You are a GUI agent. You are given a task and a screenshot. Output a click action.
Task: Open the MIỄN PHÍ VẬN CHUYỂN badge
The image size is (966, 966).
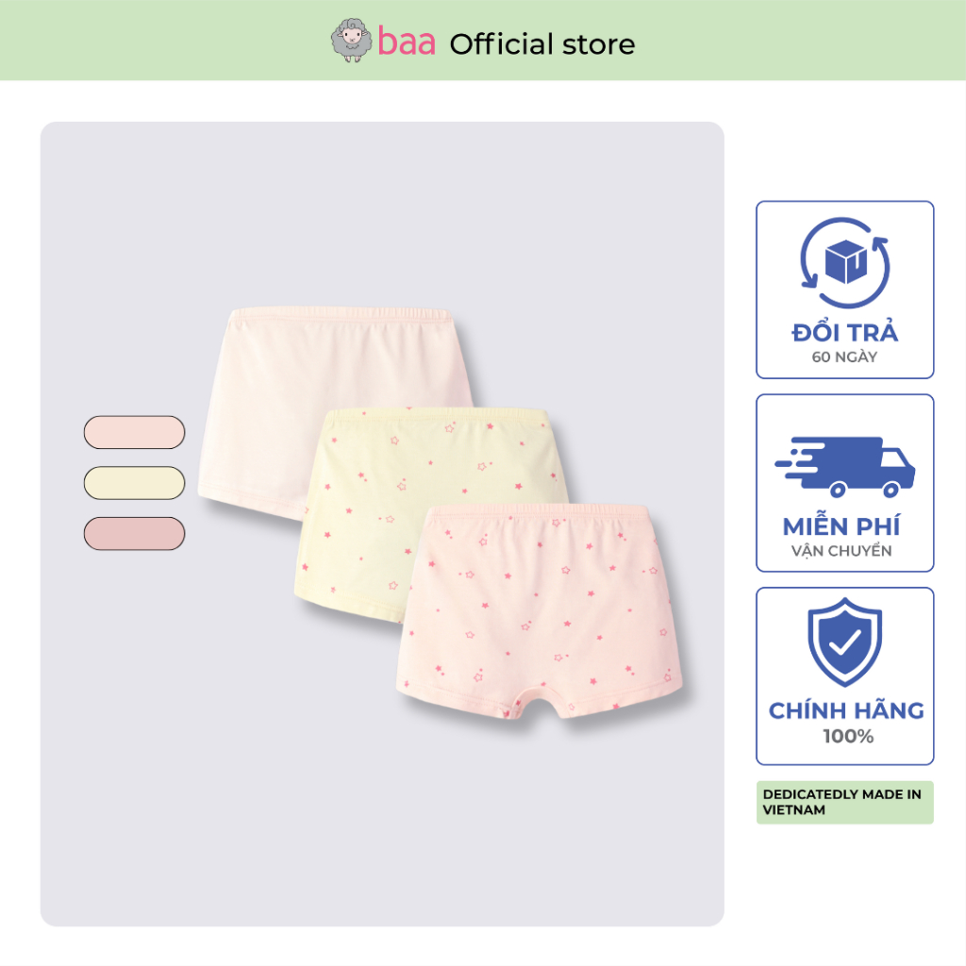(844, 483)
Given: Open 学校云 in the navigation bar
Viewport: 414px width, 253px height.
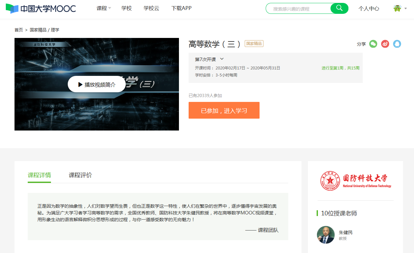Looking at the screenshot, I should click(x=152, y=8).
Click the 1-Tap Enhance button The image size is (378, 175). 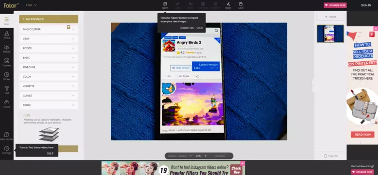pyautogui.click(x=49, y=19)
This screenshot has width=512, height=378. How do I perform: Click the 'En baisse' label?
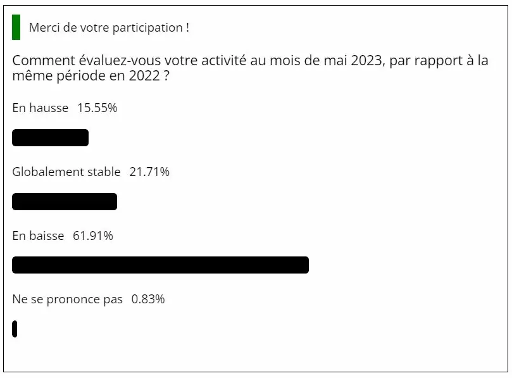pos(38,236)
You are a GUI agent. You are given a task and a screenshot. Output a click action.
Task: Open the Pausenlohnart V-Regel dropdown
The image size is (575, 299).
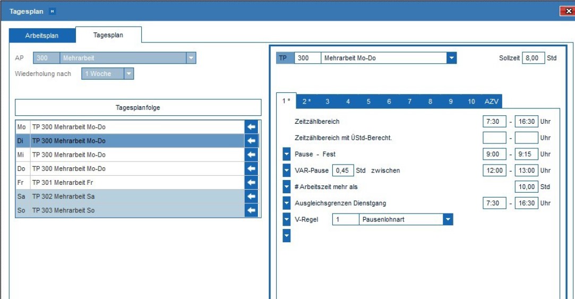pos(448,219)
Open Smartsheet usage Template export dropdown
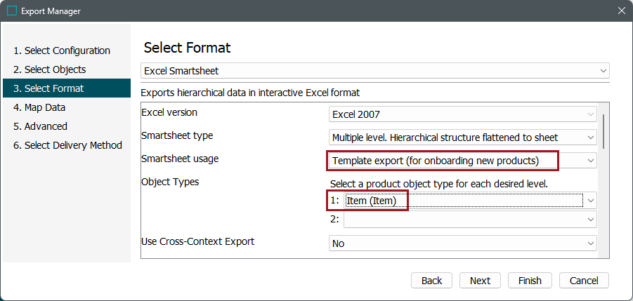 462,161
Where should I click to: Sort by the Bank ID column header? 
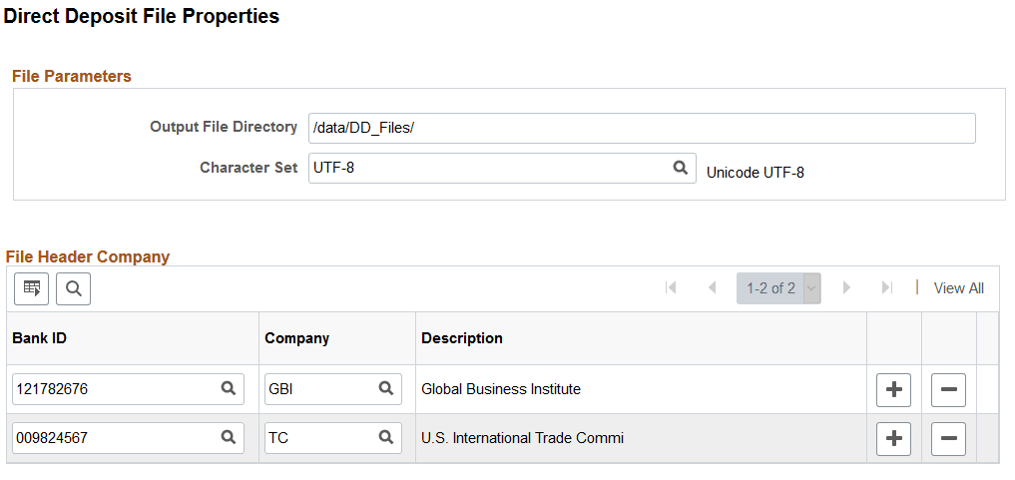point(39,338)

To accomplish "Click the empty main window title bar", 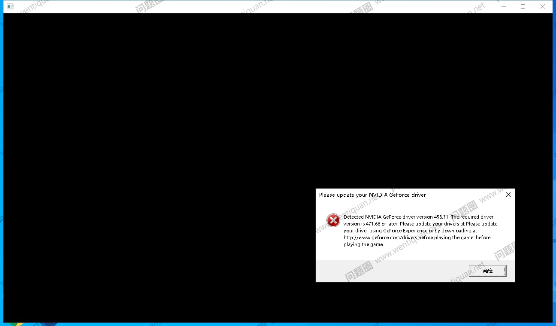I will click(257, 6).
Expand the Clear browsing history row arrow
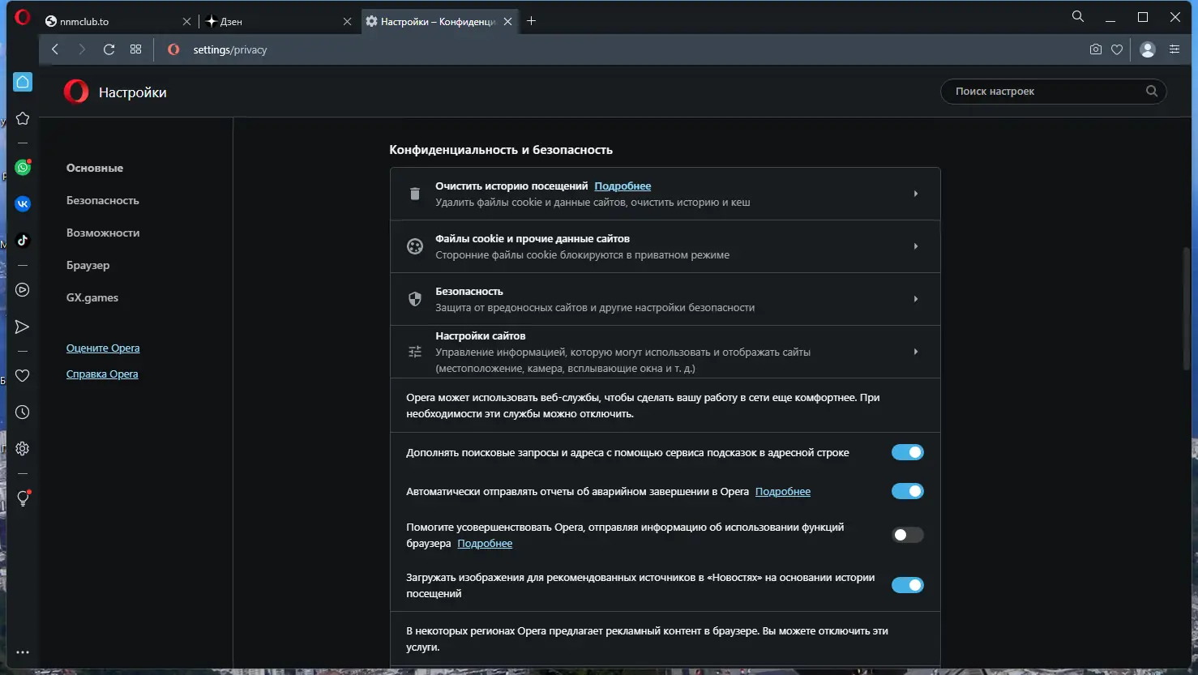Viewport: 1198px width, 675px height. [916, 194]
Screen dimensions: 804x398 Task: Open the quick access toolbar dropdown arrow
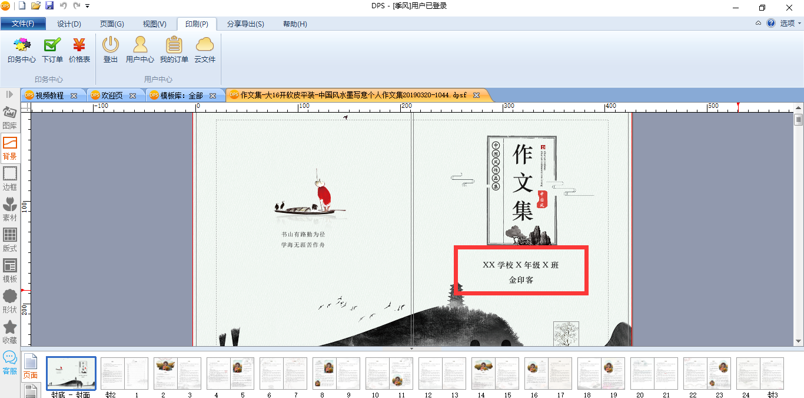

□ □ □ □ □

**YOUR OBJECTIVE**
What should appear is an exact copy of the lines from the one containing "Expand the Clear browsing history row arrow" through the last line of the records above, pictures excluded.

**THE ANSWER**
Expand the Clear browsing history row arrow
Viewport: 1198px width, 675px height. [916, 194]
Screen dimensions: 804x398 Task: Open the quick access toolbar dropdown arrow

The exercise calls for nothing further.